Nakamura Lecture Series

The Nakamura Lectureship was established by the UCSB Materials Department in 2014 in honor of Materials professor and Nobel Laureate, Shuji Nakamura.

Prof. Yulin Chen, Oxford University

On Friday, April 14, Prof. Yulin Chen from Oxford University lectured on how the precise understanding of the information provided by the electronic structure of matter, which determines electric, magnetic, and optical properties, will guide the design of potential applications of quantum materials. 

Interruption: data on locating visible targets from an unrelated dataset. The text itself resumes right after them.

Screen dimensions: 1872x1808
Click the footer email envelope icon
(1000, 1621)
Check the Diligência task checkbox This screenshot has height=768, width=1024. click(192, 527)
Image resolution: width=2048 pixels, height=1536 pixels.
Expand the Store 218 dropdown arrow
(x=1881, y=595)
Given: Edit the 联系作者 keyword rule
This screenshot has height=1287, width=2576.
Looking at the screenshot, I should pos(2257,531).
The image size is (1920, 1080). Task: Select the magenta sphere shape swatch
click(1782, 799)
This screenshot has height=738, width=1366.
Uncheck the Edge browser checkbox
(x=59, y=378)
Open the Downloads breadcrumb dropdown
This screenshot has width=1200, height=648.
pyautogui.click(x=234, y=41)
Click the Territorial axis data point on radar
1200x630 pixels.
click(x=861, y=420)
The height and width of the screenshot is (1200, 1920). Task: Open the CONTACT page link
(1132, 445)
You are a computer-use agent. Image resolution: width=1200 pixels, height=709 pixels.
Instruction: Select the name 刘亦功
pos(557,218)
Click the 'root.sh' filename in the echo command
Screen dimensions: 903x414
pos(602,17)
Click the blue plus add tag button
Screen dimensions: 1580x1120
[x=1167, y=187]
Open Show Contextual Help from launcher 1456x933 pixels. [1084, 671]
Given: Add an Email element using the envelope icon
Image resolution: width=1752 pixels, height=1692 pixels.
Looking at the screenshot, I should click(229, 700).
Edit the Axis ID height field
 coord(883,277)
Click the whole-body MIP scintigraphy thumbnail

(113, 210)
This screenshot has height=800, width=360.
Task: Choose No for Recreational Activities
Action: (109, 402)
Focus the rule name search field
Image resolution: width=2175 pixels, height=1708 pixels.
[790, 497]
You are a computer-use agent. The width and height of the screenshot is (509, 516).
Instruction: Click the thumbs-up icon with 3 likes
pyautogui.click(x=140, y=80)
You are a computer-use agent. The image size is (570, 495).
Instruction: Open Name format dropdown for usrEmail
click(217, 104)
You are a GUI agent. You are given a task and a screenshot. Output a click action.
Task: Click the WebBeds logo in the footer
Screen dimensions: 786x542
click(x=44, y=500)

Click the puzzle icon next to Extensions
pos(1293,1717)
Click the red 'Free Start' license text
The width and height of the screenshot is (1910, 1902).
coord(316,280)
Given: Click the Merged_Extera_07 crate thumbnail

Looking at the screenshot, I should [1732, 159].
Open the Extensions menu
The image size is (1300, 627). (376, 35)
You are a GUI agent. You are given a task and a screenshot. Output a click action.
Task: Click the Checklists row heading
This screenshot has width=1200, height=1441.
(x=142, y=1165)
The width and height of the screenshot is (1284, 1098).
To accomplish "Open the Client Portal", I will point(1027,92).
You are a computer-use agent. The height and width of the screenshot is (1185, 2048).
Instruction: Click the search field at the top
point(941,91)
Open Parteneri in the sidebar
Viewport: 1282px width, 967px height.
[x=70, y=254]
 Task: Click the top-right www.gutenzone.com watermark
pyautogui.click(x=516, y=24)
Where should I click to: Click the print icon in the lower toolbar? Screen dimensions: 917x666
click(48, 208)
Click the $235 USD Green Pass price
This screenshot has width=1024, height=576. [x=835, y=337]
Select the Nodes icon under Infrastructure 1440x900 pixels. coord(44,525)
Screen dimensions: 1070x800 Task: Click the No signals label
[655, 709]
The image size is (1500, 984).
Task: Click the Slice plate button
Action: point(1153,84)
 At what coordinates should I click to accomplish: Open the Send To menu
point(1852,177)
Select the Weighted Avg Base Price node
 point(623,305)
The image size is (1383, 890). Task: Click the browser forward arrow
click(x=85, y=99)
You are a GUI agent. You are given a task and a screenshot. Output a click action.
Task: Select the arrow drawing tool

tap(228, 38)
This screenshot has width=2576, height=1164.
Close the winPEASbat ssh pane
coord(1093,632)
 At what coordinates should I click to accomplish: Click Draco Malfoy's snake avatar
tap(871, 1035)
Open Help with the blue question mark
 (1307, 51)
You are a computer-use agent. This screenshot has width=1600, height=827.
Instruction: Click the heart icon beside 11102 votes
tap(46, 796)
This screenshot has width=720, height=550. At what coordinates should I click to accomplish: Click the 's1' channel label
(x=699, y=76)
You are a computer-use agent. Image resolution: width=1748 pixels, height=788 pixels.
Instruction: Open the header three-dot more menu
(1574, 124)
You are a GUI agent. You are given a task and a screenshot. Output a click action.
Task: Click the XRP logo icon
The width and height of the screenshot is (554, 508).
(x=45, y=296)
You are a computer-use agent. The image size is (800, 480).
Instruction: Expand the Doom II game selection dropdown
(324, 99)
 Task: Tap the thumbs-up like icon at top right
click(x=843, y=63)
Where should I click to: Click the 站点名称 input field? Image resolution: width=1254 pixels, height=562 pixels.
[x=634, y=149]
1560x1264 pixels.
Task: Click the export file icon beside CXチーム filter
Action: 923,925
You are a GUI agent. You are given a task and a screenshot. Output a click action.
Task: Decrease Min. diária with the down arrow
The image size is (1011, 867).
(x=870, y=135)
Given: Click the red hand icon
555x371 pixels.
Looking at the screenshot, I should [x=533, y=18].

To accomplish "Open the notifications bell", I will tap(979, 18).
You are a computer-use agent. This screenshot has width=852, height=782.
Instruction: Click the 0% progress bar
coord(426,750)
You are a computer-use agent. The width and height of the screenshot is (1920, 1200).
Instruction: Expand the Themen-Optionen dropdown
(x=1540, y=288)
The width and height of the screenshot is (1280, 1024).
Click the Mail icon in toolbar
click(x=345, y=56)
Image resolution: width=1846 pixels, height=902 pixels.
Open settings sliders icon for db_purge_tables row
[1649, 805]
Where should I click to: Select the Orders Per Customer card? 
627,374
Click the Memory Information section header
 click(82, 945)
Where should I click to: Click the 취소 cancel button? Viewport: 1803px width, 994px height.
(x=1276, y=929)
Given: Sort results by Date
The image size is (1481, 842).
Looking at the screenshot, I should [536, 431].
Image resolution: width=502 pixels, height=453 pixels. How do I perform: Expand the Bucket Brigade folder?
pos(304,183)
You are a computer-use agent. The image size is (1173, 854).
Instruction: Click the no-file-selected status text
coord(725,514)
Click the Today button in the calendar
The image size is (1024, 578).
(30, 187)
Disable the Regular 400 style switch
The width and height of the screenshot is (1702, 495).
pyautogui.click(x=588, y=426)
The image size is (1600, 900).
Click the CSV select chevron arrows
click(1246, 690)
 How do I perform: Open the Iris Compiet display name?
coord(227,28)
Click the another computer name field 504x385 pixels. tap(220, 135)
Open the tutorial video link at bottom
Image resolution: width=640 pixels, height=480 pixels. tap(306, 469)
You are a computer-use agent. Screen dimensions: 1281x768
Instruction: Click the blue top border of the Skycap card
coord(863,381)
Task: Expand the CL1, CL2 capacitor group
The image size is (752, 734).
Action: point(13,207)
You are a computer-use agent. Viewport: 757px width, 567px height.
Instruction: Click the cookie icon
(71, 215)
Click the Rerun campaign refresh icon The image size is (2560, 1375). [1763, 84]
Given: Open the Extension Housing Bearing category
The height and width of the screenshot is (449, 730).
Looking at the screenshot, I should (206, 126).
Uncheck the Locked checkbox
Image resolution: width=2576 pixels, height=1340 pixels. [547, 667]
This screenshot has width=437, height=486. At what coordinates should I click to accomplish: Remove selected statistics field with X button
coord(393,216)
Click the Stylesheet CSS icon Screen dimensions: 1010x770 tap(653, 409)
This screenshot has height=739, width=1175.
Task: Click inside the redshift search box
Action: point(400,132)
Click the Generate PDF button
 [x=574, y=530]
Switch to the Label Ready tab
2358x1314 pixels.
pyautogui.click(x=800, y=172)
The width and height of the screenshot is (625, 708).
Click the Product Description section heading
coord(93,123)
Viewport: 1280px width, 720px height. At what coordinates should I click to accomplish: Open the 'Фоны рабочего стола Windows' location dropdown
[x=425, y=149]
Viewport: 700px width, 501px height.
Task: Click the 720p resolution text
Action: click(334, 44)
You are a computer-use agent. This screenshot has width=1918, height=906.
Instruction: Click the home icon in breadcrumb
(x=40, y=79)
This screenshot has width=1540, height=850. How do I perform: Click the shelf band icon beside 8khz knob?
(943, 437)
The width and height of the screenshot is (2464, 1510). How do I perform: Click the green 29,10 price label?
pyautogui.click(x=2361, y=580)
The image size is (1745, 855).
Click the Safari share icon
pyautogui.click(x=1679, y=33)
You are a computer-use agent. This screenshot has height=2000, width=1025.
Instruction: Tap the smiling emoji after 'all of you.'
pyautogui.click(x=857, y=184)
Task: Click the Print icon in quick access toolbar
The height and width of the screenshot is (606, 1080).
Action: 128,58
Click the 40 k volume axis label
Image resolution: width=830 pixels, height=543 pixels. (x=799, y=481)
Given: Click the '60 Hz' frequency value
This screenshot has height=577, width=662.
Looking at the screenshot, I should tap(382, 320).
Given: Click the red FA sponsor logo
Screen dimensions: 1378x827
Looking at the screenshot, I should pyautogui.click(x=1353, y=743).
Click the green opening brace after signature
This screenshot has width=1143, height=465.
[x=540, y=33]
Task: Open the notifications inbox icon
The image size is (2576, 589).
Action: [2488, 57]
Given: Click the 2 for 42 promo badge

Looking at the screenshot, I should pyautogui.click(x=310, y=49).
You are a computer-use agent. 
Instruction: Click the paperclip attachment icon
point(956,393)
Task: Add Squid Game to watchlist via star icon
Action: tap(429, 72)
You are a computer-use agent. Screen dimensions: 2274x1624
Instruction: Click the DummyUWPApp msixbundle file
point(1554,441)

Prof. Chen gave a brief introduction to the powerful experimental technique known as ARPES, angle-resolved photoemission spectroscopy, which is an effective method of determining the electronic structure of materials. He then spoke about recent applications of ARPES to topological quantum materials, including topological insulators, Dirac, and Weyl semimetals. Towards the the of the lecture, Prof. Chen reviewed the most recent development in ARPES and gave his perspective on its directions and applications. 

Prof .Chen received his B.S. from the University of Science & Technology of China and his Ph.D. in Physics from Stanford University. After a year of postdoctoral research at SLAC National Accelerator Laboratory, he became an associate staff scientist, then a staff scientist there. He jointed the University of Oxford as a University Lecturer and Fellow of the Jesus College, then as an associate professor. Prof. Chen is also an adjunct professor in Tsinghua University and a distinguished adjunct professor at ShanghaiTech University.

His research interest lies in understanding the behavior of electrons in unconventional materials, including topological quantum materials, strongly correlated electron systems and functional materials. Prof. Chen is also devoted in developing advanced instrumentation with new capability to drive the current research frontier.

Due to his contribution to the field of topological quantum materials, Prof. Chen was awarded the William E. and Diane M. Spicer Young Investigator Award and OCPA Outstanding Young Research Award.